In Japan, Ford's relationship with Mazda Motor Corp. appears to have iced up under the strains of recent restructuring efforts (see sidebar, p.45). And Ford, itself, is undertaking yet another re-tooling, this time casting an eye toward selling cars to more American product-friendly 26- to 31-year olds, rather than taking onand in more mainstream segments as in the past. "We made a conscious decision to quit being things we're not," says a spokesman. "What we are is an American company."
Even in Australia, long a stronghold for the automaker in the region, Ford lost traction with a $469 million redo of its Falcon flagship car in 1998, a slip it is now trying to recover from with a hastily produced new model. Buyers were turned off by the '98 car's radical styling and dated powertrains. And Falcon has been outsold by the Holden Commodore ever since.
"We developed a car the market didn't want," Ford Australia President Geoff Polites admits. "We were happy with it, but the public wasn't. We did 32 research groups on the product, but not one on the customer."
Elsewhere in Asia, Ford still is in need of a 1L car to keep pace with emerging market models on the way from GM-and DaimlerChrysler- . That's where a win later this year over GM in the duke-out over ownership of Korea's Daewoo Motors Ltd. may be critical.
"(Ford) is soft on small cars in Asia," points out the U of M's Mr. Cole. "They could use Daewoo more than GM."
Mr. Koshkarian admits there is some pressure from the top to succeed in the region. But he adds "Jac (Nasser) has got tremendous global perspective. And he recognizes that (Asia's) a tough place."
In the end, Mr. Nasser says he's confident this time that the plans are in place that will ensure Ford's overseas operations emerge from the mire. But he cautions against expecting too much too fast.
"It is one of our top priorities, but it is not going to happen overnight," he says. "It is going to be difficult. But we know what to do and we have the right strategy. It is just going to take a little time to do it." - with Said Deep, Andrea Wielgat and Katherine Zachary
Nick Scheele was named president of Ford of Europe in 1999 and chairman of the operation last January. That followed a 7-year stint as chief executive of Jaguar Cars. Following is an excerpt of an interview he did with WAW's David E. Zoia and Andrea Wielgat just days after announcing restructuring plans.
Q - Did anything surprise you about the shape Ford of Europe was in when you took this job about a year ago?
A - I don't know if I was surprised.

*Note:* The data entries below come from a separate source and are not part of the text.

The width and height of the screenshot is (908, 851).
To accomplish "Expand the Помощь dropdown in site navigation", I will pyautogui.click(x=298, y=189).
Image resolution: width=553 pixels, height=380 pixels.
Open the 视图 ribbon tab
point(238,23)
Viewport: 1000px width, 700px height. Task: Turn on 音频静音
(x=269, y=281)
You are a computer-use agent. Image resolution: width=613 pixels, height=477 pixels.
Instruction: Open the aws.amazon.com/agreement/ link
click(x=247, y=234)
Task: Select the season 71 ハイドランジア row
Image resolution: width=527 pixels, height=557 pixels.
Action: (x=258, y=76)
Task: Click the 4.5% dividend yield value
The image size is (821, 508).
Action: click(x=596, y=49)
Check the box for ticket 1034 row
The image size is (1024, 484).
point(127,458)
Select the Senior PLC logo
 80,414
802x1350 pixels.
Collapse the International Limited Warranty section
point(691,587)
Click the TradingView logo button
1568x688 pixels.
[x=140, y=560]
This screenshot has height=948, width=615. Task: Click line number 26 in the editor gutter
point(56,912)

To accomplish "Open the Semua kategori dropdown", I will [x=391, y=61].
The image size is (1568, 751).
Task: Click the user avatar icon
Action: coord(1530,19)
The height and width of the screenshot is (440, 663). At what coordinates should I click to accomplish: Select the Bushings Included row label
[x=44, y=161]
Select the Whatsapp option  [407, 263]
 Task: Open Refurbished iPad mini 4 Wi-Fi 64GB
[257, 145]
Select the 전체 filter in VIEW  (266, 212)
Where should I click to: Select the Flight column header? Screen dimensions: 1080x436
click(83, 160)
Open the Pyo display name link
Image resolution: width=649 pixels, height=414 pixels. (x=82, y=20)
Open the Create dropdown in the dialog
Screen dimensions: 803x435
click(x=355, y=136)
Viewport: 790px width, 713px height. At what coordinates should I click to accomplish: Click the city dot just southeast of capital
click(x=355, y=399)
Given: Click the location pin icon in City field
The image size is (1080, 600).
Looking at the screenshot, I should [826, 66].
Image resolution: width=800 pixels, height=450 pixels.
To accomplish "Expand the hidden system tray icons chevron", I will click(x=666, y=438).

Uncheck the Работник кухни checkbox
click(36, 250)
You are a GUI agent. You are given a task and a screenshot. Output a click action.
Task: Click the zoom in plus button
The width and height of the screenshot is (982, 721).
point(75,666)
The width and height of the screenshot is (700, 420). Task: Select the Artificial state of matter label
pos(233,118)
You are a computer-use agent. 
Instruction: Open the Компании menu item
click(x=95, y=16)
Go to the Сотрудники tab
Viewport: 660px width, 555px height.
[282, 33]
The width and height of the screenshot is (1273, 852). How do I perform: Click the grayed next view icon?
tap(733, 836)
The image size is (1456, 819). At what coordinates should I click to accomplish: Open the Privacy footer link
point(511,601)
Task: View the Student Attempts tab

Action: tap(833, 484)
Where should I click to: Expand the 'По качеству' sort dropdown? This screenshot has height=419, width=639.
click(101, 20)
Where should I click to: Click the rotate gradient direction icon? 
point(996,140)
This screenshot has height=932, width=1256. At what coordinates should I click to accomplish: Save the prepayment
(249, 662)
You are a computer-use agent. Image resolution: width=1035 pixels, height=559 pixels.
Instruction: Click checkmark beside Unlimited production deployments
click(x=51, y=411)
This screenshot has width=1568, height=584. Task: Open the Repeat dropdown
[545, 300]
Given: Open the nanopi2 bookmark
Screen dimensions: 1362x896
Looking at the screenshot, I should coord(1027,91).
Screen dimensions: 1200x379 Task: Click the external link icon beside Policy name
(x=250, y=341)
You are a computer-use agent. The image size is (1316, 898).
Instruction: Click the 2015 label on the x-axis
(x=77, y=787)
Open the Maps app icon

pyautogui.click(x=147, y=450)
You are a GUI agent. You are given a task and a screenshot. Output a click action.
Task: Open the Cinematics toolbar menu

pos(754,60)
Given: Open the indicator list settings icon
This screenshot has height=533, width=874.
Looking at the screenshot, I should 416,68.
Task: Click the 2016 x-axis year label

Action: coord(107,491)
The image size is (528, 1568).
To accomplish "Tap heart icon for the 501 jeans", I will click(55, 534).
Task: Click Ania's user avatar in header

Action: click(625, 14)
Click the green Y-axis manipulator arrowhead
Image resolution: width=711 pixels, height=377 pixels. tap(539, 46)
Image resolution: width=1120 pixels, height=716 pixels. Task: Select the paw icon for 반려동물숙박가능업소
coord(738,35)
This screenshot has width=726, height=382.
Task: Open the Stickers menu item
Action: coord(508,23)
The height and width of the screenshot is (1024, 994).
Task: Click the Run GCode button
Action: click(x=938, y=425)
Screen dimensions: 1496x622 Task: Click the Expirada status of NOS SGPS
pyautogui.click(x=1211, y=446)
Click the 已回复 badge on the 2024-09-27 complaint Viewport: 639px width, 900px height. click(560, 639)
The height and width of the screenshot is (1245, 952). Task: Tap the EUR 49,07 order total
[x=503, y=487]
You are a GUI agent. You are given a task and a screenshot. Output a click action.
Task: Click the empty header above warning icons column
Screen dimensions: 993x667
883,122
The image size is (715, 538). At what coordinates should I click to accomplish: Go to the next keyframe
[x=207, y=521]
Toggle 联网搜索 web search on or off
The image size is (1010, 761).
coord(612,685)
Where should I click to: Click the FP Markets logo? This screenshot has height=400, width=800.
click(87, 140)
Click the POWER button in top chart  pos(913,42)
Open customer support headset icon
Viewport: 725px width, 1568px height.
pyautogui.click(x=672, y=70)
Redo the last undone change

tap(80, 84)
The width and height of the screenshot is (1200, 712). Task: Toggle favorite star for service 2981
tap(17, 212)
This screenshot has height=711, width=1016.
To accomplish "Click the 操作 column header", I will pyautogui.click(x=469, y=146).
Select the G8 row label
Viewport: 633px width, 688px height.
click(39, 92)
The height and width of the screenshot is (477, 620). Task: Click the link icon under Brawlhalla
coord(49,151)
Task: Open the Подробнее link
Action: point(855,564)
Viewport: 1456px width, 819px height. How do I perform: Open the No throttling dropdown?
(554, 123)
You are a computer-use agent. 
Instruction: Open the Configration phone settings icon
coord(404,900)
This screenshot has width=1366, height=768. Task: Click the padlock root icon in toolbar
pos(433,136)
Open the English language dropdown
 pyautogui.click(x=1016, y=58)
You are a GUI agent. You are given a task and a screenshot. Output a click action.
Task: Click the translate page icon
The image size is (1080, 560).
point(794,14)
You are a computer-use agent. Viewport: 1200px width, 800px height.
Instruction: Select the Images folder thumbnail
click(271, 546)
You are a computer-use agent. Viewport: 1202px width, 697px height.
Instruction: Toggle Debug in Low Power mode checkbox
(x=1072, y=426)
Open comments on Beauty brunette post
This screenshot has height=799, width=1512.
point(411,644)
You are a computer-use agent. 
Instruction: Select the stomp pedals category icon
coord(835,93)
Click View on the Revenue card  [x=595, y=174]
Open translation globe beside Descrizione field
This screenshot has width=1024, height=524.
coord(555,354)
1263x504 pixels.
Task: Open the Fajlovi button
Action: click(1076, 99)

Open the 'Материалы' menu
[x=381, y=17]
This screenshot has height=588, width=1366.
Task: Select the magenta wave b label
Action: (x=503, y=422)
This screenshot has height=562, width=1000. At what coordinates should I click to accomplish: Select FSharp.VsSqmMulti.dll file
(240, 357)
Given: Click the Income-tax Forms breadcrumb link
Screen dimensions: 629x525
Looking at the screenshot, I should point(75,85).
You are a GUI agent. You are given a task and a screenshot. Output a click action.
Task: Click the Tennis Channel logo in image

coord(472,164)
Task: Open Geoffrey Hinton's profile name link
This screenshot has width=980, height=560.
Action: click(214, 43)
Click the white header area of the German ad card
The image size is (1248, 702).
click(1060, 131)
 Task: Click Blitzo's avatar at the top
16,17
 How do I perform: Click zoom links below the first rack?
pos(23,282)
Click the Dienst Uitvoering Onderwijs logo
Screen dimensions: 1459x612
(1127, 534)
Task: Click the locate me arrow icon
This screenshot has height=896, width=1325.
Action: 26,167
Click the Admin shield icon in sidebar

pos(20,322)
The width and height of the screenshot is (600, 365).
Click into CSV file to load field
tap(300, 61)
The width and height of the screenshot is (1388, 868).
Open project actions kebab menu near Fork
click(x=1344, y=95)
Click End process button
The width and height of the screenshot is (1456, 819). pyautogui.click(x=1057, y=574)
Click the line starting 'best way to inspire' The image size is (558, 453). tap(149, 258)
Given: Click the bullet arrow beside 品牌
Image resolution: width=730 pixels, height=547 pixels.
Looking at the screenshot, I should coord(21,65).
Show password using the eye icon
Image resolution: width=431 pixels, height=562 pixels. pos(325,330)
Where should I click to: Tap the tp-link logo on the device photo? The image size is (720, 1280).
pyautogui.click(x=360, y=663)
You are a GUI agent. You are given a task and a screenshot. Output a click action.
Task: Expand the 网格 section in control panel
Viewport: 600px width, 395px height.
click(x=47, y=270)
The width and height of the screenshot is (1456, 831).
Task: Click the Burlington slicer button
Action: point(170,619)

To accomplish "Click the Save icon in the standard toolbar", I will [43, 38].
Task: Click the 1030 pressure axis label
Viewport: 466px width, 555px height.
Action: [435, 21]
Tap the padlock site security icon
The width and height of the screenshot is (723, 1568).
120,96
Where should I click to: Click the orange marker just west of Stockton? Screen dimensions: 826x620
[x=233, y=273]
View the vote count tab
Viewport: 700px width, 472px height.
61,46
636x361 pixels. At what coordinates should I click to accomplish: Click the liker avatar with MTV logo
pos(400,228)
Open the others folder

It seems daft, but I don't know to be perfectly honest. I think the depth of the problem in terms of profitability and its impact on the future was something that did surprise me. Clearly we'd been losing market share, and the extent of the capacity problem was only going to get worse unless we did something on the product side. And even if we did do something on the product side, we would still have a capacity imbalance situation, so clearly something needed to be done.
Q - What's been the reaction from labor unions about the closing of Dagenham?
A - The unions naturally are concerned with whether this is a walk-away from Dagenham, a walk-away from Ford manufacturing in Britain. And they have a degree of cynicism. And I can't blame them for that. They have a right to be questioning what we really are saying. Are we saying the other shoe is getting ready to drop, or is there an end? That is something I understand and will undoubtedly meet with them on that.
Q - Is sharing a platform for a midsize car with Mazda and Volvo something that is being looked at?
A - Yes, there are discussions. It's tough to say how far that is going to get, because you've got to get your cycles right as well. One of the huge problems to coming to a common agreement on how to develop a new product is making sure your timelines are in sync.
Q - Will you do a car in the Executive (Scorpio) class again?
A - No, I don't think so. The D/E segment within Europe is 80% premium brand. For us to be in it is not sensible.
Q - What is happening to your venture in Russia to build 30,000 Focus cars annually? Does that stay?
A - Yes, that stays. We did look at it actually and said, 'Should we (drop it)?' And we concluded that Russia is a strategic issue for us.
Q - Eastern Europe is expected to be a growth area for Ford. But do you need a 1L car to really be effective there?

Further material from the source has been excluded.